Eleven crocodiles and an alligator

The Bible tells us that Jesus came to die for our sins and the Romans, upon the insistence of Israelite priests, obliged him. Whether we have since been saved is an interesting discussion for another day.
Oscar Kabatende
Oscar Kabatende

The Bible tells us that Jesus came to die for our sins and the Romans, upon the insistence of Israelite priests, obliged him. Whether we have since been saved is an interesting discussion for another day.

There is more than a little irony then that his birthday was arbitrarily fixed on a date that coincided with Roman celebrations of the winter solstice. 

Be that as it may and, despite my ability to grate on Christian nerves on the subject of the Almighty’s parenting skills, there’s always a little bit of magic about that day and the season as a whole. I hope everyone enjoyed a merry Christmas.

Last week’s events were mostly overshadowed by the impending birthday party for Christ. The death of the “Dear Leader” Kim Jong Il of the Democratic People’s Republic of Korea [North Korea] brought on some chatter with lists of hilarious portrayals of the leader quickly becoming an internet favourite.

I liked the one that showed him at an adoption interview [available on YouTube – The Adoption Agency Kim Jong Il]. You would think that the death of the man who has been causing diplomatic ulcers in the Asian Far East for the last 15 years or so would draw more attention.
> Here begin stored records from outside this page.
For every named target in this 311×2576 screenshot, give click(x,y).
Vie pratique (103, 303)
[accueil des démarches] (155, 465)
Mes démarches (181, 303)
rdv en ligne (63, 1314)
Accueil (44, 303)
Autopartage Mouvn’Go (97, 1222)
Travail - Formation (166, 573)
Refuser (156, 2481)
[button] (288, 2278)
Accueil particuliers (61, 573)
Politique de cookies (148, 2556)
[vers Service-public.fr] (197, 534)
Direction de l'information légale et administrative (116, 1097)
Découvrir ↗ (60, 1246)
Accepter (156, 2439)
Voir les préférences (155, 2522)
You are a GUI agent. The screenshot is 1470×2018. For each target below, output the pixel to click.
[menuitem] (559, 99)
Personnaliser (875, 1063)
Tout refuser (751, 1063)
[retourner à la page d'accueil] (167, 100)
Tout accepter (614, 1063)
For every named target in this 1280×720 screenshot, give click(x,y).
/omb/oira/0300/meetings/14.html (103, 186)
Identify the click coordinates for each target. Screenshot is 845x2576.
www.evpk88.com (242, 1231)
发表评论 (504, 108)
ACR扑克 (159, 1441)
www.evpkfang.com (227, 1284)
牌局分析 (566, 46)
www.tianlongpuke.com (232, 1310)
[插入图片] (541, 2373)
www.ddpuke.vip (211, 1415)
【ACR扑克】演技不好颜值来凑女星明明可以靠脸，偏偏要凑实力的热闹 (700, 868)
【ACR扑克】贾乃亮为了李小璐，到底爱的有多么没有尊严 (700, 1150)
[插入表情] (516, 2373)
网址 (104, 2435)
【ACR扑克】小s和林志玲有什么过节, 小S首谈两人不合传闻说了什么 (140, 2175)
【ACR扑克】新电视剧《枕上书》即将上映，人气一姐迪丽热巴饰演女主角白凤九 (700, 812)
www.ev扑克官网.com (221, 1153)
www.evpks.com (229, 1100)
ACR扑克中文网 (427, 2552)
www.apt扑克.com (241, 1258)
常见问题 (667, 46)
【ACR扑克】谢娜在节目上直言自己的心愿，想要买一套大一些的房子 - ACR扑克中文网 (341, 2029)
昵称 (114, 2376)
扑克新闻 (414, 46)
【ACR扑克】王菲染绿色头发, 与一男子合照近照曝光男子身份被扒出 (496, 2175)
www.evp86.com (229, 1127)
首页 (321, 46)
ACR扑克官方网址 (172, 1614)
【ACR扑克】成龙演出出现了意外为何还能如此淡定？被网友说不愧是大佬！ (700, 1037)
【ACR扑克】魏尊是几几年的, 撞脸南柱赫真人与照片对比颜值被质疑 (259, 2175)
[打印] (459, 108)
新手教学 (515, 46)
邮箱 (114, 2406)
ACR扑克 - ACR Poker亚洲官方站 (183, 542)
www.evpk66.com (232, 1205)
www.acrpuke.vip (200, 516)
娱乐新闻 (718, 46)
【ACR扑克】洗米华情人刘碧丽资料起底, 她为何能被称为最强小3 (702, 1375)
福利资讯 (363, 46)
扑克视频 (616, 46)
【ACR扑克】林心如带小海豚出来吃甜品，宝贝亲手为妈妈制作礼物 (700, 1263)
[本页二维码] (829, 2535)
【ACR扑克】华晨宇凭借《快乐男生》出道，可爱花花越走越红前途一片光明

Yet even the Dear Leader could not match the star power of a man born 2000 years ago in a stable [the North Korean official version of Kim’s birth involves a mountain and double rainbows].

The Mayor of Kigali city made the news by passing, and then rescinding, an overzealous order to limit private celebration to midnight during this festive season. No one is entirely sure why he flip-flopped but I for one, I am happy that the Mayor had his ‘road to Damascus’ moment and changed his mind on what would surely been categorised as the killjoy move of the year.

The mayor, his rain-on-everyone’s-parade order and the quick volte-face were quickly forgotten too by the time Christmas came round.

The news out of Damme in Belgium about the discovery of 11 Nile Crocodiles and an Alligator at a private residence was the best story of Christmas. A tax investigation into a German resident of that town led to discovery, and subsequent rescue, of a reptilian bounty. The toothy beasts even managed to eclipse the sports cars that were discovered at the home.

The BBC article in a rare oversight  did not mention what kinds of sports cars were found at the residence but went on to describe the miserable living conditions of the crocodiles and alligator. You might have thought their mistreatment was worse than whatever tax fraud the authorities believed the owner was engaged in. 

How the man got the beasts and why is not known. I’m going to be uncharitable here and say that I hope they are never released from those facilities. It’s one thing to know about food cycles and pyramids, it’s quite another to be splashing around in a lake or river and wondering whether you are about to become lunch.

The countdown to 2012 is down to single digits and I would like to wish everybody a happy, healthy and prosperous new year. Oh, and do not believe the hype, the world is not ending next year, I am willing to bet that there will be a 1st of January 2013.